*PROMPT:*
These records contain pictures, which must be left out; copy exactly the lines from the one with "Locations (695, 527)" up to and including the one with "JUNGES KREBSPORTAL (113, 1209)".

BEGIN

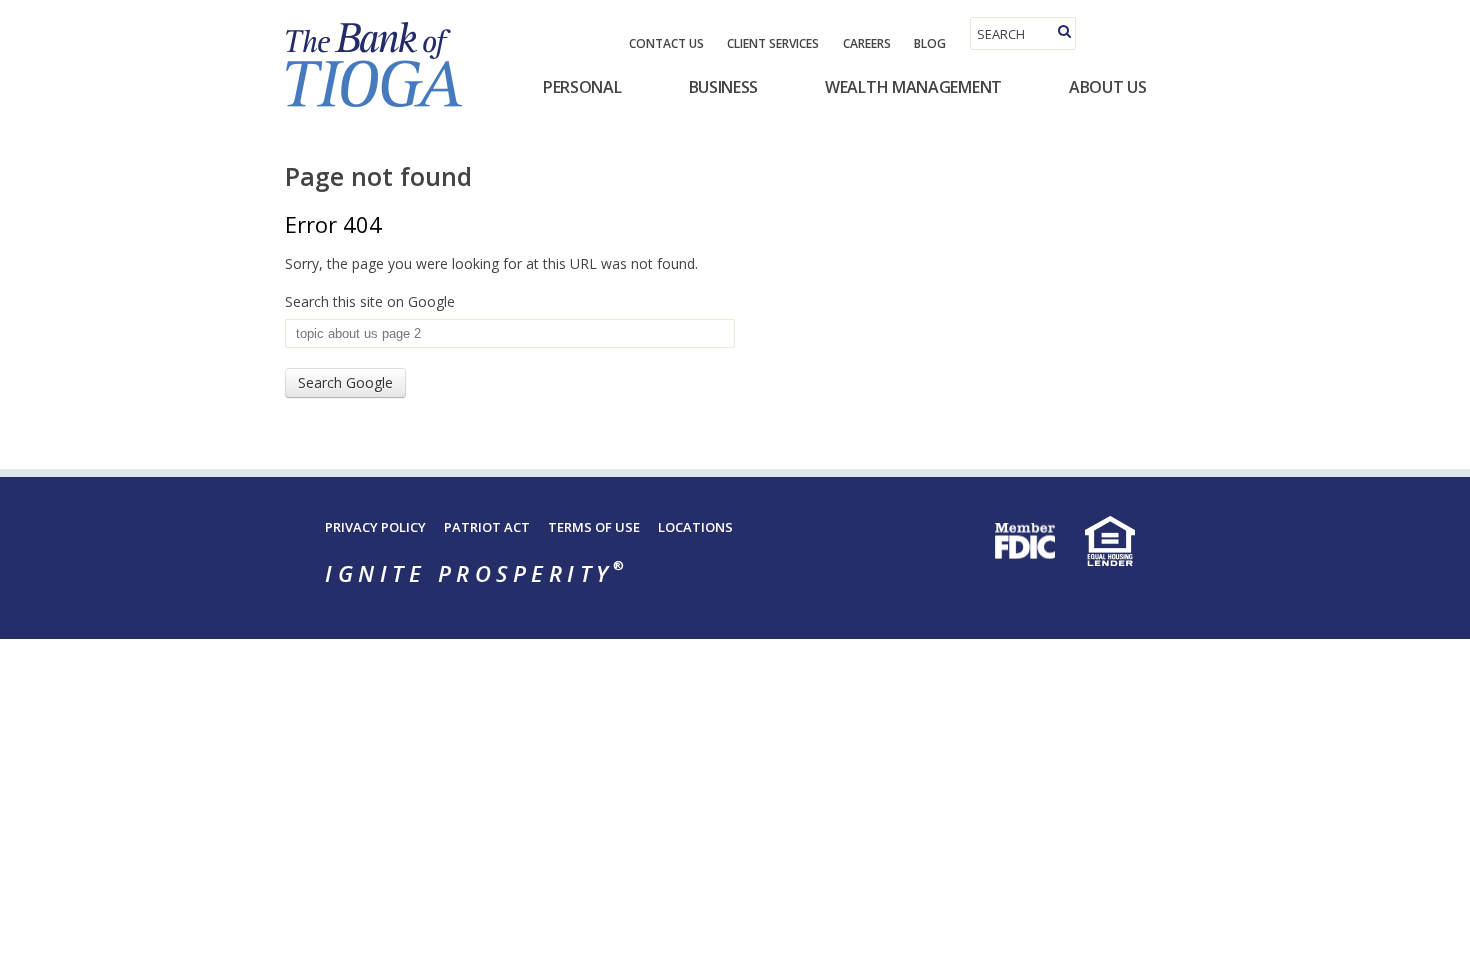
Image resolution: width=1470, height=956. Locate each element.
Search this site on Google (370, 301)
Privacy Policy (375, 527)
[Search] (1064, 31)
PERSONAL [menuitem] (582, 87)
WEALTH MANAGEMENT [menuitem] (913, 87)
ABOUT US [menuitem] (1108, 87)
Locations (695, 527)
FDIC (1025, 541)
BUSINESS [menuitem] (724, 87)
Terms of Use (594, 527)
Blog (930, 43)
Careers (867, 43)
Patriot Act (487, 527)
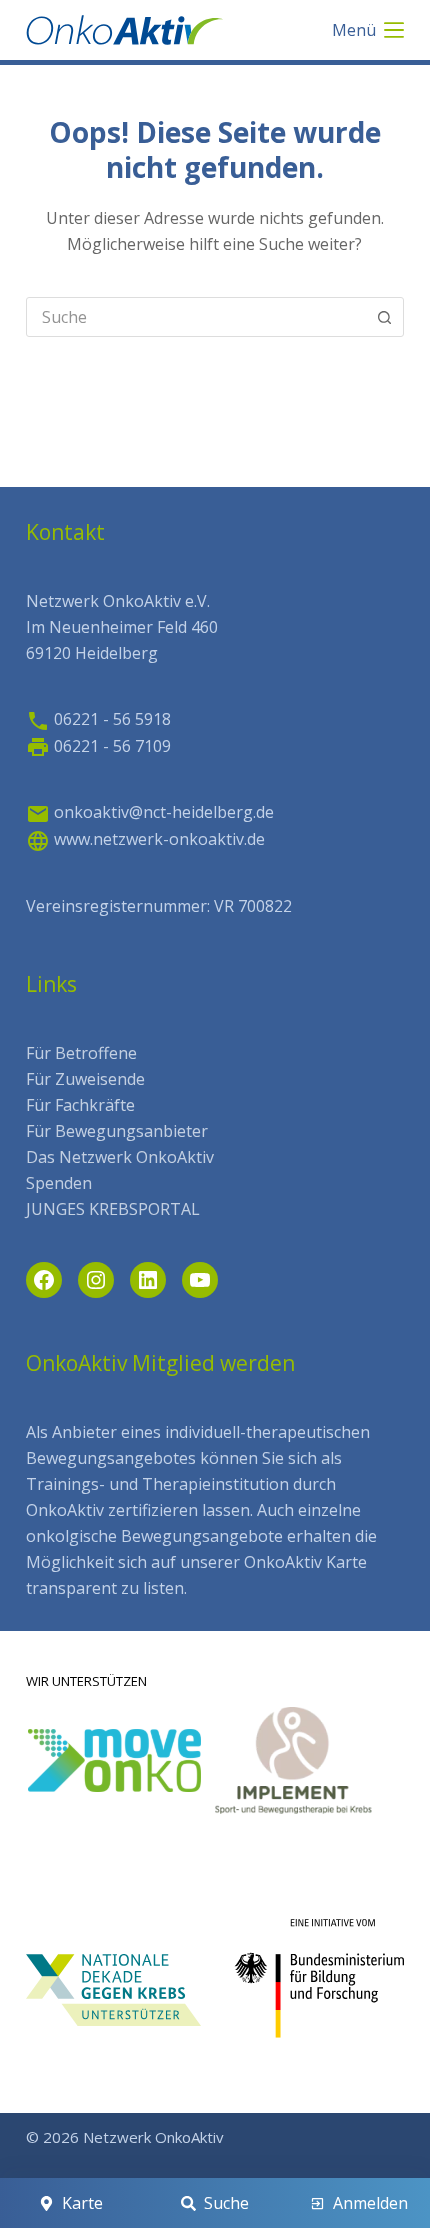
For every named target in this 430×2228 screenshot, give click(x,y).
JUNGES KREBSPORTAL (113, 1209)
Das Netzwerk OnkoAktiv (120, 1157)
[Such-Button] (384, 317)
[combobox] (196, 317)
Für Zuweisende (85, 1079)
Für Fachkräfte (80, 1105)
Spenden (59, 1183)
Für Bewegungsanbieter (117, 1131)
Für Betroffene (81, 1053)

END

*SOLUTION:*
Locations (695, 527)
FDIC (1025, 541)
BUSINESS [menuitem] (724, 87)
Terms of Use (594, 527)
Blog (930, 43)
Careers (867, 43)
Patriot Act (487, 527)
For every named target in this 430×2228 screenshot, give click(x,y).
JUNGES KREBSPORTAL (113, 1209)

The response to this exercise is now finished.